Given information: Begin

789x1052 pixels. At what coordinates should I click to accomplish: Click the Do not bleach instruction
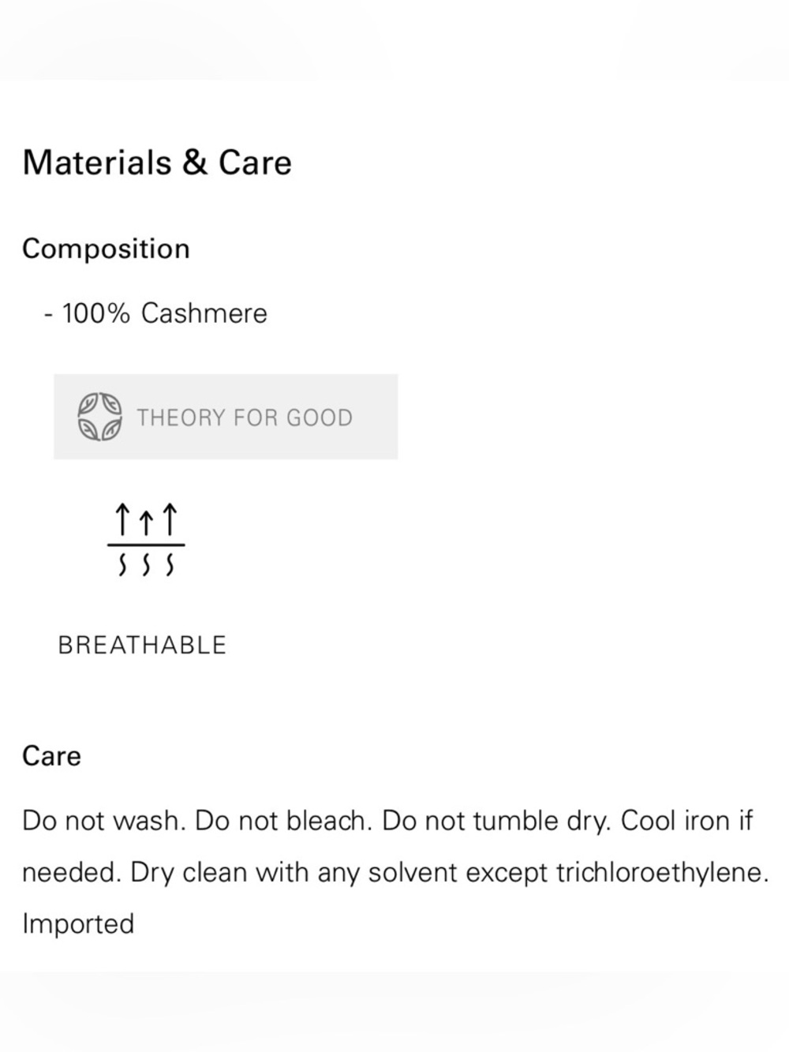[x=283, y=821]
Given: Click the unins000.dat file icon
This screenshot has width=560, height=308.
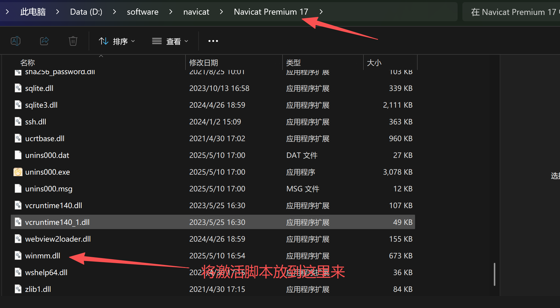Looking at the screenshot, I should tap(18, 155).
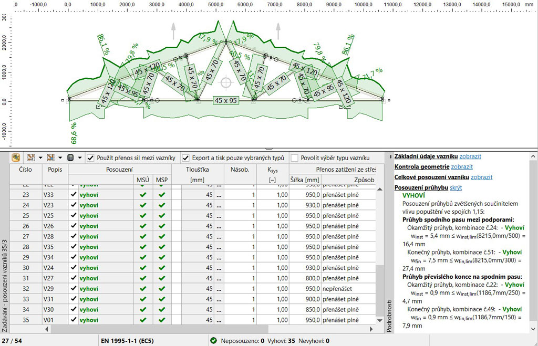
Task: Toggle 'Použít přenos sil mezi vazníky' checkbox
Action: [91, 158]
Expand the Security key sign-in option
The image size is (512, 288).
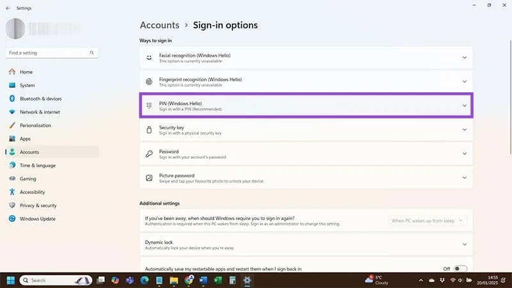point(306,130)
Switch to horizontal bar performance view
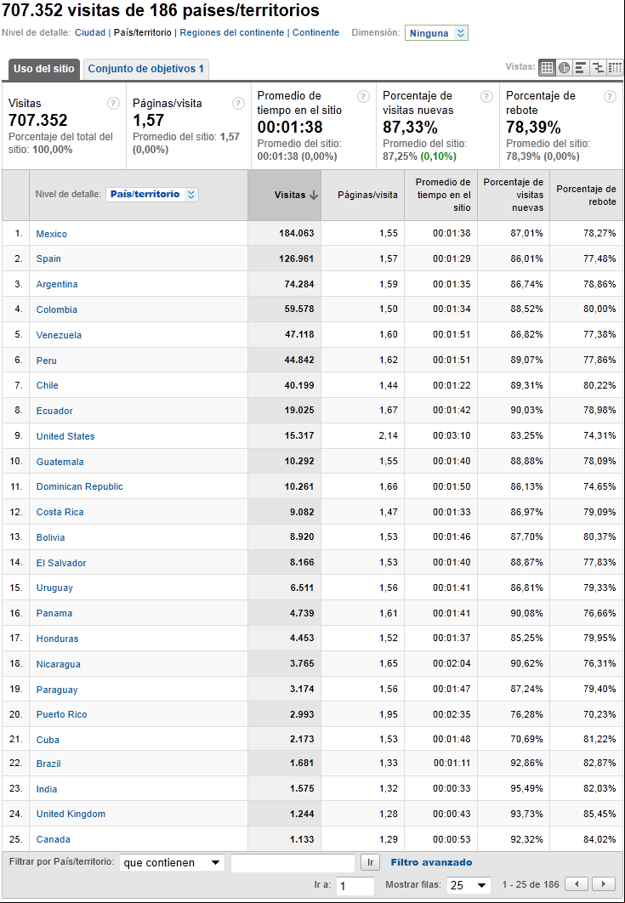Viewport: 625px width, 903px height. point(581,68)
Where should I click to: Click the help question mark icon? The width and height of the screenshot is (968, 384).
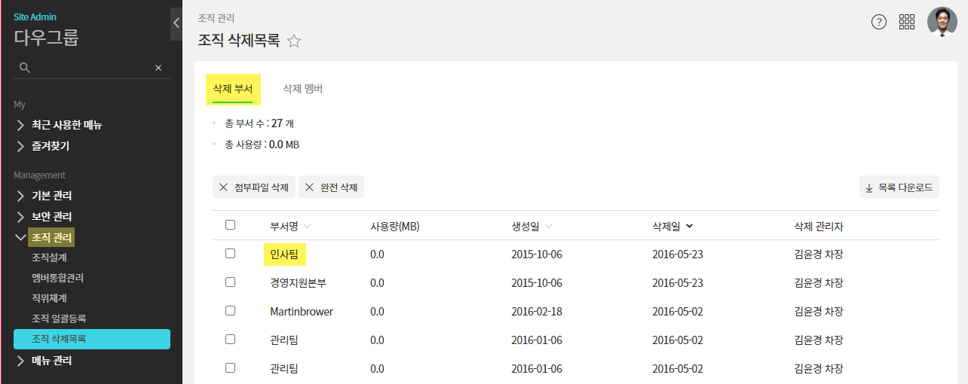(x=879, y=22)
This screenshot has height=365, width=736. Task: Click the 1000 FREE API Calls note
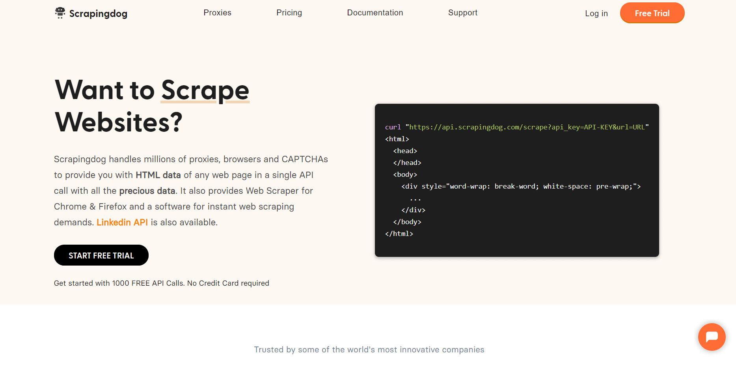point(161,283)
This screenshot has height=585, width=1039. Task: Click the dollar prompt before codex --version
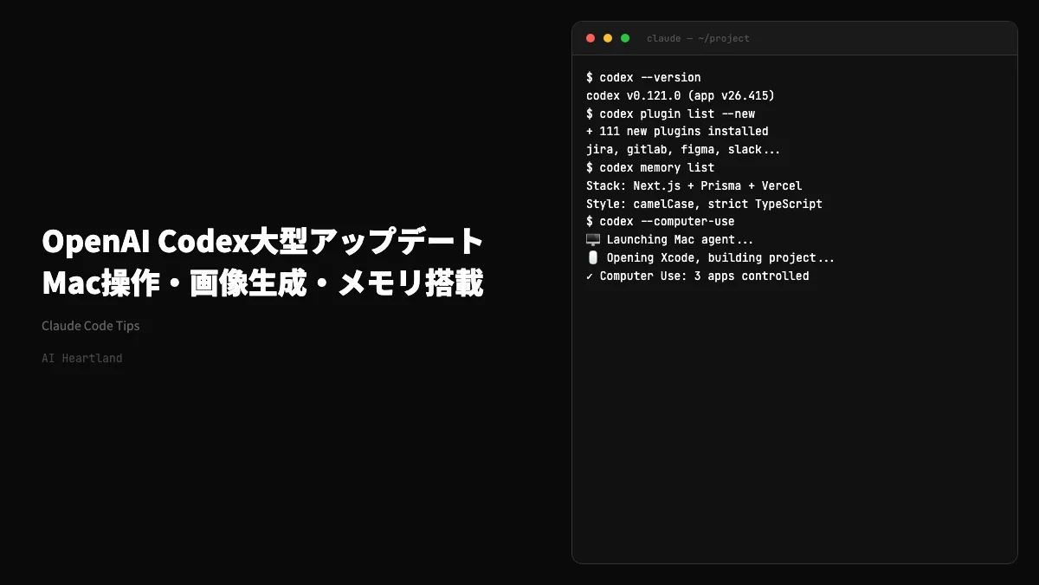coord(590,77)
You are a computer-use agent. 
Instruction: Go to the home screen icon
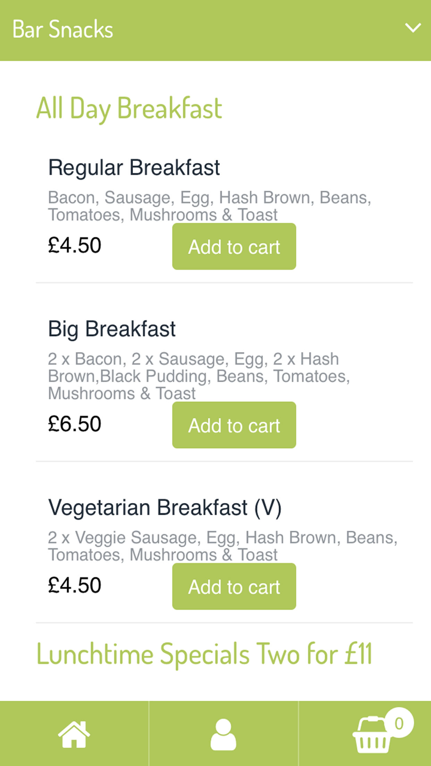pyautogui.click(x=74, y=734)
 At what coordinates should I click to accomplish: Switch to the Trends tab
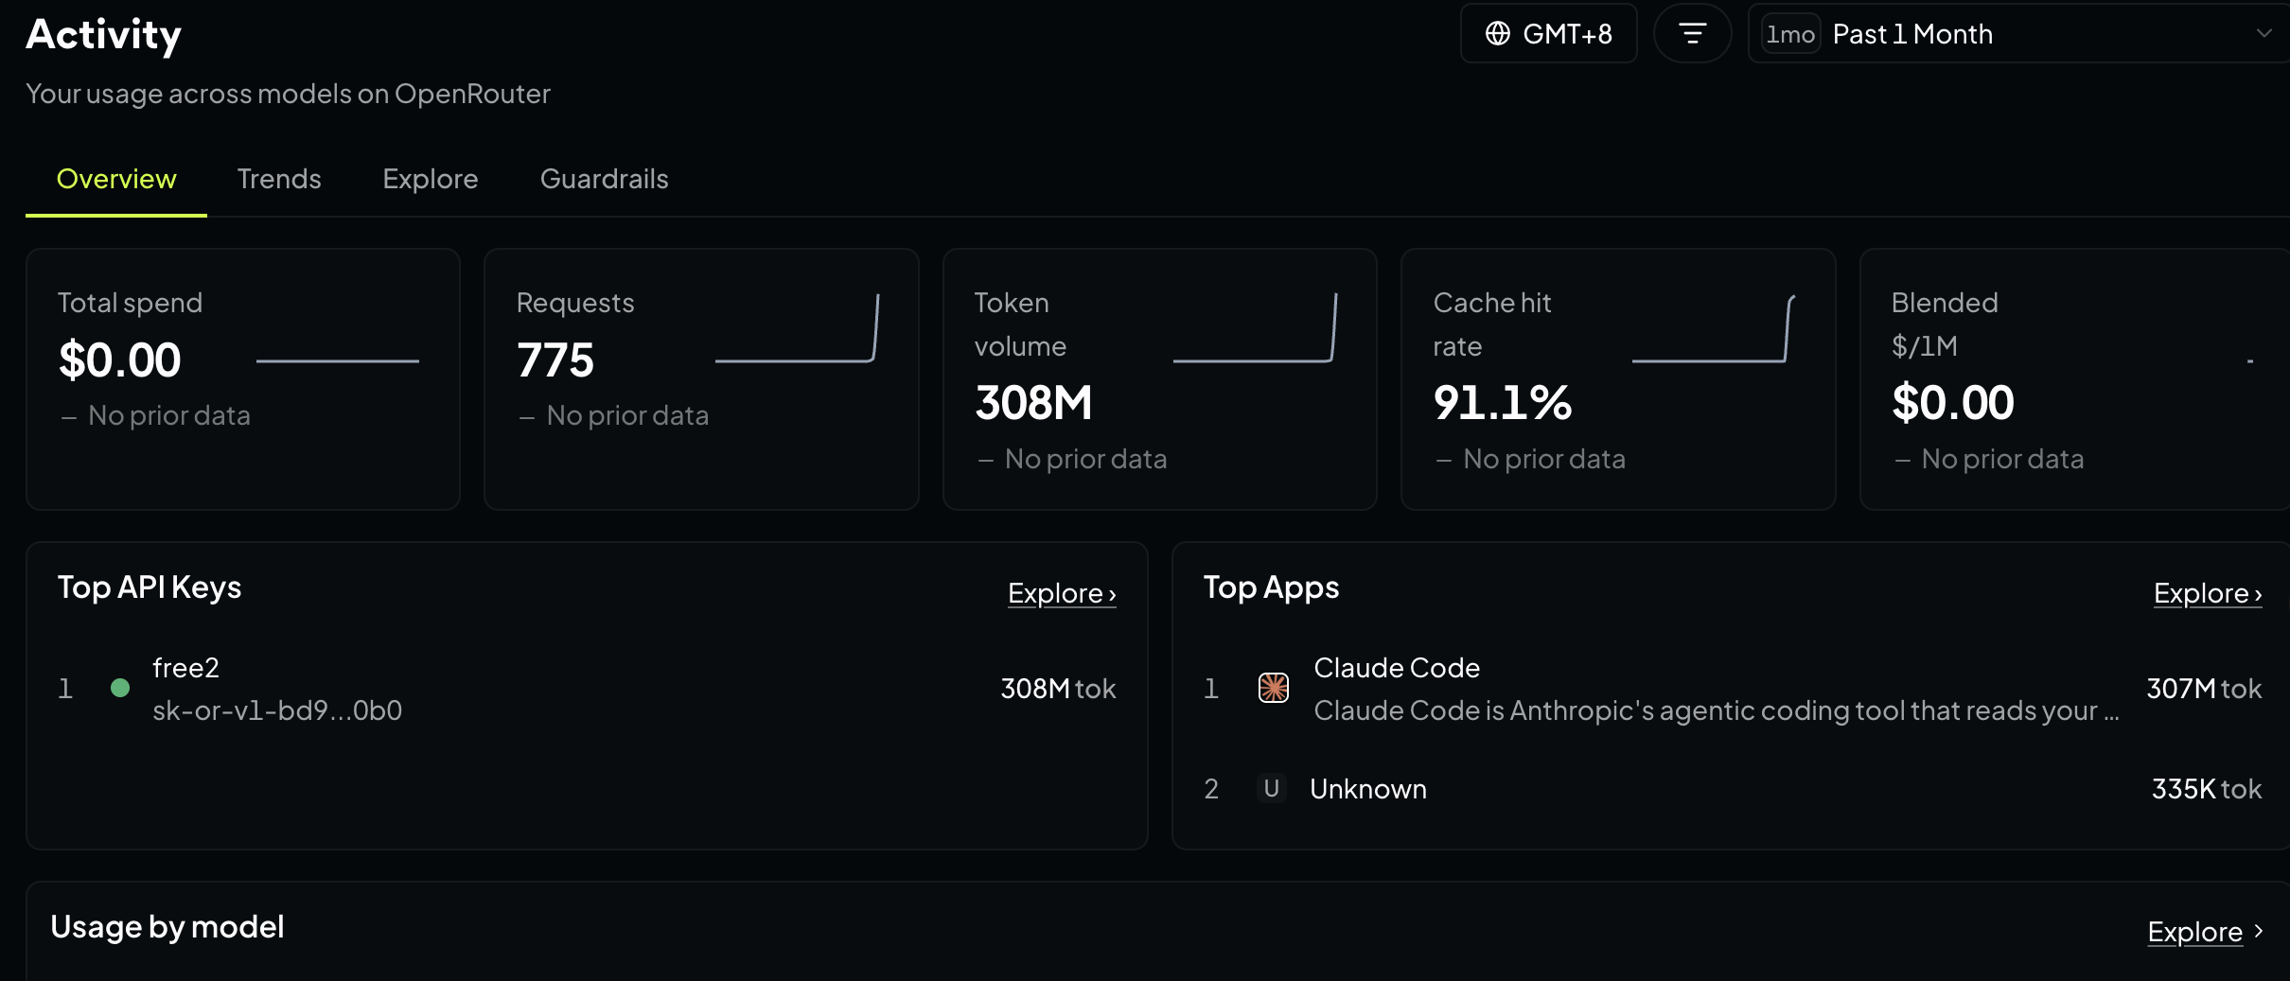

Given information: End

### [What is required]
Repeat, exactly and in full, all records above, but include no pictures.

### [Worked solution]
789x1052 pixels. At what coordinates should I click to accomplish: Click the Do not bleach instruction
[x=283, y=821]
Given: Click the unins000.dat file icon
This screenshot has width=560, height=308.
Looking at the screenshot, I should tap(18, 155).
Task: Toggle 'Použít přenos sil mezi vazníky' checkbox
Action: [91, 158]
Expand the Security key sign-in option
The image size is (512, 288).
point(306,130)
Switch to horizontal bar performance view
Viewport: 625px width, 903px height. point(581,68)
Where should I click to: Click the help question mark icon? The width and height of the screenshot is (968, 384).
(x=879, y=22)
This screenshot has height=365, width=736. Task: Click the 1000 FREE API Calls note
point(161,283)
This screenshot has height=585, width=1039. Task: Click the dollar prompt before codex --version
coord(590,77)
You are a computer-use agent. 
Instruction: Go to the home screen icon
pyautogui.click(x=74, y=734)
 At what coordinates should I click to accomplish: Switch to the Trends tab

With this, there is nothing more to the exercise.